行動療法は、現実主義のアメリカで活用され発展してきました。
人が今までの生活環境で身に付いてしまった不適切な行動パターンや物事に対する考え方を、再度学習させることで適切な方向に軌道修正するための療法です。
行動療法の特徴
アメリカの心理学者であったスキナーが行動療法という言葉を最初に使用しました。
スキナーは、統計とデータに基づく科学的な唯一の心理学が行動療法の基となる行動分析学だと考えました。
そこで、この普遍的で客観的な方法こそが、論理的な必然性がなく、カウンセラーの経験や考えに頼る心理療法の世界には必要だとして一石を投じました。
行動療法は、その後ウォルピやアイゼンクらによって療法として確立され、学習理論が療法の基本となっています。
行動療法は、客観的に行動を測定できる次のような症状を治療の対象としています。
- 神経症
- 心身症
- 不安
- 不登校
- 言語障害
- チック
目をパチパチさせる・声を発する・首を振るなどの行為を自分の意思に関係なく行うこと
これは、他の心理療法と比較しても治療の目標も明確で治療期問も短いからだとしています。
上記のような障害は、適応行動の未学習か、不適応行動の学習によって起こるものだと行動療法では考えます。
そのため、問題を解決するために、適応行動を学習させることで行動が変容し改善されていくとしています。
行動療法での治療のターゲットは、現時点での行動が対象になるため過去の行動は問題にしません。
また、自分自身の行動や考え方を自分の意志でコントロールできるようになることが、この治療の最終目標になります。
行動療法の技法の種類
行動療法には、様々な技法がありますが、主な次の3つの技法について解説します。- 主張訓練法
- シェイピング法
- 系統的脱感作法
主張訓練法について
主張訓練法は、自己主張させる訓練を繰り返すことにより、自己主張が苦手なクライエントに、対人場面での極度の緊張感・不安感を軽減させていく方法です。
具体例:
気が弱く人から頼まれたらNOと言えないクライエントに無理な頼みごとをして、それにNOと言わせる訓練を施していきます。
シェイピング法について
シェイピング法は、目標とする行動|こ達するまでのプロセスを何段階かに分割し、簡単な行動から難しい行動へと段階を踏んで徐々に達成させていくことで、最終目標とする行動を習得させるという方法です。
具体例:
不登校の学生に対しては、次のような過程で訓練し、最終的には学生自身が一人で通学し登校できることを目標とします。
- 親も学生と一緒に登校して、授業を学生の隣に座って受けます。
- 親は学生と一緒に登校しますが、授業では後ろの席に座り離れた場所から見守ります。

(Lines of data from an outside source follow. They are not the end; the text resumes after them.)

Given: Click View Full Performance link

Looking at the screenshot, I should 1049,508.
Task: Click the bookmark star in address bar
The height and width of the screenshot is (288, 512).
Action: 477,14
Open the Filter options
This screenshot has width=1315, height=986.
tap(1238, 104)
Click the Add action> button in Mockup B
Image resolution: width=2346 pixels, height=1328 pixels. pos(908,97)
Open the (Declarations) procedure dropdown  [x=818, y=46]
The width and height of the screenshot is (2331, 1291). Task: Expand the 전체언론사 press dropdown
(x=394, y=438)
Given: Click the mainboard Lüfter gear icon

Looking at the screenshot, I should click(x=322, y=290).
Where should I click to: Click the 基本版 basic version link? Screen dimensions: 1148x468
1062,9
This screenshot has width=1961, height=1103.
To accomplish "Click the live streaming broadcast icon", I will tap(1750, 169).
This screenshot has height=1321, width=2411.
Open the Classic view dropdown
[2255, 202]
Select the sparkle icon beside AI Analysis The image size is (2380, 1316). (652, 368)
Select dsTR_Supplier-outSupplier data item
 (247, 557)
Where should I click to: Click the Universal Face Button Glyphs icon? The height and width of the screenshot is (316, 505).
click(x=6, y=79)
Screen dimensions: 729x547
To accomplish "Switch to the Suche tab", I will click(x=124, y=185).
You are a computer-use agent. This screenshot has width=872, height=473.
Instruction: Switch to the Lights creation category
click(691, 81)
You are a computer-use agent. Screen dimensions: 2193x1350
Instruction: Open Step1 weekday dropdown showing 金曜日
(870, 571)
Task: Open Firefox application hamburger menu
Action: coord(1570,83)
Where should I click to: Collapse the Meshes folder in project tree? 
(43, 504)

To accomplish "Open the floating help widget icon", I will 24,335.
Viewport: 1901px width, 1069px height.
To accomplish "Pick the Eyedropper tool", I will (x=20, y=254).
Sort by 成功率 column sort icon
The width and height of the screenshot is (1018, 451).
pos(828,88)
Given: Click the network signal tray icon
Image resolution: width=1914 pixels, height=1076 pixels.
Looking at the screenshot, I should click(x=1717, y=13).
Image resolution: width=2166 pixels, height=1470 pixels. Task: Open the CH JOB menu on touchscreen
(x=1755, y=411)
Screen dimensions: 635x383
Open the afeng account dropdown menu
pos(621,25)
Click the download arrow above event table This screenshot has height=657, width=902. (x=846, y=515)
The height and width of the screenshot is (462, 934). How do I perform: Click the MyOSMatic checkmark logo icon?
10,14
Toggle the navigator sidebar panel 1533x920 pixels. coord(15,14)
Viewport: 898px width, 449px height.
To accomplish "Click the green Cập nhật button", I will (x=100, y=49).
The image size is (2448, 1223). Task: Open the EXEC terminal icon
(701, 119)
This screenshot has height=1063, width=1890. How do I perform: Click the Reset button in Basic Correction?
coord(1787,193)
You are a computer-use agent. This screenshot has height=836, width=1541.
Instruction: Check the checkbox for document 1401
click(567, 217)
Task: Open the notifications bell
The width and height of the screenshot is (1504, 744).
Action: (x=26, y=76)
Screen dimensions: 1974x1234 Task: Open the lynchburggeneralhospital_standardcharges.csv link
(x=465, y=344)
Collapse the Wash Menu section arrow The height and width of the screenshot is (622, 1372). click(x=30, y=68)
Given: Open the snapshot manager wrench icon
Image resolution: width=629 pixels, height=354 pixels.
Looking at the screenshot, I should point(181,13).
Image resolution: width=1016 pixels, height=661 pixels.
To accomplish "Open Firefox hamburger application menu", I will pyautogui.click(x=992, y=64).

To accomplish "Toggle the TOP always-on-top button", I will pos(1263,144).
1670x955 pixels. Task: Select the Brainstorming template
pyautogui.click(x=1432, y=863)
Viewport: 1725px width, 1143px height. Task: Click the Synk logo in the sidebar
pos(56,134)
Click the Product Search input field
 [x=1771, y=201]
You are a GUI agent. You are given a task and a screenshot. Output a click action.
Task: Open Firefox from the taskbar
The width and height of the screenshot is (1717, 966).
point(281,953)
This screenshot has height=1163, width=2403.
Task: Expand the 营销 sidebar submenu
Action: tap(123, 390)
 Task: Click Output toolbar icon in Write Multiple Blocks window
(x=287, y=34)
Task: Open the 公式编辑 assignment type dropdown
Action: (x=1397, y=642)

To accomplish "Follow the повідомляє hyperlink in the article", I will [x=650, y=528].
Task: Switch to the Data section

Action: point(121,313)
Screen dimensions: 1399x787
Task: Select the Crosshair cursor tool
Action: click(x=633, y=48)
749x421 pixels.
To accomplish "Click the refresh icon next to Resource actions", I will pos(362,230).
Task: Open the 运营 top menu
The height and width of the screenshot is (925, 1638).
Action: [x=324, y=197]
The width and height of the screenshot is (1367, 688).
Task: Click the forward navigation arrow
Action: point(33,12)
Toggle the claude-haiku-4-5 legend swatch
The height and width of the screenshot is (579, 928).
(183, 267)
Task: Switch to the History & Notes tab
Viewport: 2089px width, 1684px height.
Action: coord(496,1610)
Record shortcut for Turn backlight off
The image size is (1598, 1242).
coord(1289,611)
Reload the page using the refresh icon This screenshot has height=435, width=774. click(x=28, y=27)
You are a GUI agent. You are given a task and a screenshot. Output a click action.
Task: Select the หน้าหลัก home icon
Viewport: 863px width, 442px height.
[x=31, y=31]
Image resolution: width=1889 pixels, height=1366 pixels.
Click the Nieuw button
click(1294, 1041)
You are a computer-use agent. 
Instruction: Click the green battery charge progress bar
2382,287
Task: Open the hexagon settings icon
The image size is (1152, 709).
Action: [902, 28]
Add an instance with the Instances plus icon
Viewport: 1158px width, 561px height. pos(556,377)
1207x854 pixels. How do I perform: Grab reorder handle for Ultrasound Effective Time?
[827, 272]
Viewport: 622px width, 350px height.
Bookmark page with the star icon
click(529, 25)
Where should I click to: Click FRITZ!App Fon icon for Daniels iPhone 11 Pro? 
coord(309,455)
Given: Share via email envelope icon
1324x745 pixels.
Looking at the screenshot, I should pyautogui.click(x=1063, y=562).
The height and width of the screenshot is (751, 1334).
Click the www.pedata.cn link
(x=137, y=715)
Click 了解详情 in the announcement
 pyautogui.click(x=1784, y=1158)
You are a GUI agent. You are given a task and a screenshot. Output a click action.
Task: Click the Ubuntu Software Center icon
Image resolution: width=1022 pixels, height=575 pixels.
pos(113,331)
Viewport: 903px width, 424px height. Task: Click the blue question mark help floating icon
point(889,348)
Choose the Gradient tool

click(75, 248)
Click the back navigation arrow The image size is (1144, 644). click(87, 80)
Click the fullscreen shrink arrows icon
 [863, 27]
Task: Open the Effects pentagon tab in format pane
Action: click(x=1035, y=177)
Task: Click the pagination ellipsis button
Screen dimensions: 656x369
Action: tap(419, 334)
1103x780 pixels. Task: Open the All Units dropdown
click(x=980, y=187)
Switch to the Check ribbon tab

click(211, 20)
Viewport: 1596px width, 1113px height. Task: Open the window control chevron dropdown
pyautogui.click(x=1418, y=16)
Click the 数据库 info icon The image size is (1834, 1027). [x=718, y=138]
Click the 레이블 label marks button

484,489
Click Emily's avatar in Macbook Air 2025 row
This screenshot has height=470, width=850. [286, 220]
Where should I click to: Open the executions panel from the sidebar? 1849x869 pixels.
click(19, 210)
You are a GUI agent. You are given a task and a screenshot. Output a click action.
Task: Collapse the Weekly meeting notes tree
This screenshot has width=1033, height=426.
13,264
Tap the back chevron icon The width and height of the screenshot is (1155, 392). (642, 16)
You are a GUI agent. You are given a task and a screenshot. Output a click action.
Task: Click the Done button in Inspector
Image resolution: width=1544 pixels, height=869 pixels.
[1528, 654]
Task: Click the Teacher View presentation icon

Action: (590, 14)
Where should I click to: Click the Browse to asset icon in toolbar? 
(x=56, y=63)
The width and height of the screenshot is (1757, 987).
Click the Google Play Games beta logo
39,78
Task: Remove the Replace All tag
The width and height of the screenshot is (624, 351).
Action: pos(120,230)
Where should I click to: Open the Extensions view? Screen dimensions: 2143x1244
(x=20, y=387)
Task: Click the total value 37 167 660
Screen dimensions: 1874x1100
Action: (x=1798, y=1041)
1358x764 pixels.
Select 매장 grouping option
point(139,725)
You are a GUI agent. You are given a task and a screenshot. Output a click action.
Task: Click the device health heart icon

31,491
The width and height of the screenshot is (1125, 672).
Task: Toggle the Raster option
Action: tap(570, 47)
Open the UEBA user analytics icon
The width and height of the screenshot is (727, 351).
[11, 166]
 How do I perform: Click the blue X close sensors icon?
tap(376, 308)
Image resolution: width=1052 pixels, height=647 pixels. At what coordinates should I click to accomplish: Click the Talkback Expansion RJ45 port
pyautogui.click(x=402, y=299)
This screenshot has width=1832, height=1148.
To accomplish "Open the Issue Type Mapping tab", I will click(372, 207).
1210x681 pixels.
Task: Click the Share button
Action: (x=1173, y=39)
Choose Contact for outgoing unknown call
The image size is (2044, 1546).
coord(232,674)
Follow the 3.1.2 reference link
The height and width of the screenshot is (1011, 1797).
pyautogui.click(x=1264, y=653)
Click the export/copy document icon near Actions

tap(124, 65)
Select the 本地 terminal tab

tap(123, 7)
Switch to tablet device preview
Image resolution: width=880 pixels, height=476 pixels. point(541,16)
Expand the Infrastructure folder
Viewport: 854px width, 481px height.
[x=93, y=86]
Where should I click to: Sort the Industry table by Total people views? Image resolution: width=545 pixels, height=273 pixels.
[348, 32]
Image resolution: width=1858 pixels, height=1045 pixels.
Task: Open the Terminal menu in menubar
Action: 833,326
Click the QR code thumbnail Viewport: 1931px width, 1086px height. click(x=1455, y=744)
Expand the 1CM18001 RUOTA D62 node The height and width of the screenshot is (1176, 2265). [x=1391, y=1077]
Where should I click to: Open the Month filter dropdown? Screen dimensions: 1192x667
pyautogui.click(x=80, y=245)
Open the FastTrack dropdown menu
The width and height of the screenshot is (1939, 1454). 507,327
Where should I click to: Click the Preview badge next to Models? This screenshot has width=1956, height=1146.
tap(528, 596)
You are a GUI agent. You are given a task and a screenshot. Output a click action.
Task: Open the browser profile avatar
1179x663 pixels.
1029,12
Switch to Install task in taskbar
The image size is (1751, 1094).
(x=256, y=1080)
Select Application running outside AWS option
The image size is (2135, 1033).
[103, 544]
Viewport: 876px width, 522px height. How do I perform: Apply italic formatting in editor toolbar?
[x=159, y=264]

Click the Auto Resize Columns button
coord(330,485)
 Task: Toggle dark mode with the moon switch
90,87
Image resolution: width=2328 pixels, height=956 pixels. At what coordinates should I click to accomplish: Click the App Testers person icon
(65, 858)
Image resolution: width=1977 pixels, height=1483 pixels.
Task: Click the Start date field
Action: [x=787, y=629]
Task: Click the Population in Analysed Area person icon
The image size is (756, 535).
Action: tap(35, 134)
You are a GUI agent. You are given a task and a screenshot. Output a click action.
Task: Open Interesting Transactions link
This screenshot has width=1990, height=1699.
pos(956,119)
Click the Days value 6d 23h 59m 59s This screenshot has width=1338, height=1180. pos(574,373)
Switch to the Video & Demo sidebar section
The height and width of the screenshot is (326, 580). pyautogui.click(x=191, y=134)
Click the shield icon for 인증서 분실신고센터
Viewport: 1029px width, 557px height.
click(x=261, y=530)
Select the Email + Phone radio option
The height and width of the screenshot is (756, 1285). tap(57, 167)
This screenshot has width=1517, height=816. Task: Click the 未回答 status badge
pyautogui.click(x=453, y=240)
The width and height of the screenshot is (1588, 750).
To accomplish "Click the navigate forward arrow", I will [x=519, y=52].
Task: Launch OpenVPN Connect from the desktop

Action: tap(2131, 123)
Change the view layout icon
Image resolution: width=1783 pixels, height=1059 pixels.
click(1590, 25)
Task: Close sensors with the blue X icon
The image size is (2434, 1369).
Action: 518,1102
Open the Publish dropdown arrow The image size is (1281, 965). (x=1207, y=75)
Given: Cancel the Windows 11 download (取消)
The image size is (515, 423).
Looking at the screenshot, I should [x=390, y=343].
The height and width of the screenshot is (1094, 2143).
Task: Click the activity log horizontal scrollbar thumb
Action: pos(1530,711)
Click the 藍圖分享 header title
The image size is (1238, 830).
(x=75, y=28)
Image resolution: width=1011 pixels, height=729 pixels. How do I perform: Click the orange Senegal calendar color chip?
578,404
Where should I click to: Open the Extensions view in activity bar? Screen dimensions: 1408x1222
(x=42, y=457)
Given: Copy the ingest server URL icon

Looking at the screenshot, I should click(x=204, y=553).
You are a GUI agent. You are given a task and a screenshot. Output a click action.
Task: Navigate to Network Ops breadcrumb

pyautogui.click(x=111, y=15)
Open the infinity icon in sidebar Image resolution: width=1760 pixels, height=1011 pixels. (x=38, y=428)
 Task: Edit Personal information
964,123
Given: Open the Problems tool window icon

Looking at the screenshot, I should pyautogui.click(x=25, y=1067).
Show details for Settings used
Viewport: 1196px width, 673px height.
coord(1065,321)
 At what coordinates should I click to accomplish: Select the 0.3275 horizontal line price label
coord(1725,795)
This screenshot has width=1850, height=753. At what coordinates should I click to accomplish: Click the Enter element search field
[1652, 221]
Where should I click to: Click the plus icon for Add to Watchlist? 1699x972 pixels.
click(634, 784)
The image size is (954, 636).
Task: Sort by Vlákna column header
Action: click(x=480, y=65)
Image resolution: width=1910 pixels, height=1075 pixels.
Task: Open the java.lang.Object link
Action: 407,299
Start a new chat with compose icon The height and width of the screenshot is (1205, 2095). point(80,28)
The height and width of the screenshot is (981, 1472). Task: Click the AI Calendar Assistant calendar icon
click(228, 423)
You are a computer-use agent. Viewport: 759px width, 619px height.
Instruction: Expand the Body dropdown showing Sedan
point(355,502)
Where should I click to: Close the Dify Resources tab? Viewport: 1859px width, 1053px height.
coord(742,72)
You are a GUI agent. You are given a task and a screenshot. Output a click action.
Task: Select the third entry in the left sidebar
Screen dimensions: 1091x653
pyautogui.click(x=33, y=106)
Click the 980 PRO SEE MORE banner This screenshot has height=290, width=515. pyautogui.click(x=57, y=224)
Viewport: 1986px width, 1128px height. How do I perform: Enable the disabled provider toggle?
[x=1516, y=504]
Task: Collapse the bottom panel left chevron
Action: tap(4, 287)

- 親は授業が行われる教室内に入らずに廊下から見守ります。
系統的脱感作法について
系統的脱感作法は、自律神経系の反応と反対の作用を司っている筋弛緩反応を起こすことで、不安や恐怖といった自律神経系の反応を弱めることができるという原理を利用し恐怖感・不安感を解消していく方法です。
具体例:
- 不安階層表という、恐怖や不安を想起させる場面を、その強さのレベルによって段階的に並ベたものを作成します。不安階層表で作成した中で弱いものから順番に恐怖や不安を想起させる場面をイメージし、同時に筋弛緩反応を起こすことで、恐怖心や不安感を打ち消していきます。
- この方法では、不安を弱く感じるものから強いものへと段階を徐々に上げていくことで、恐怖心や不安感自体を解消することができます。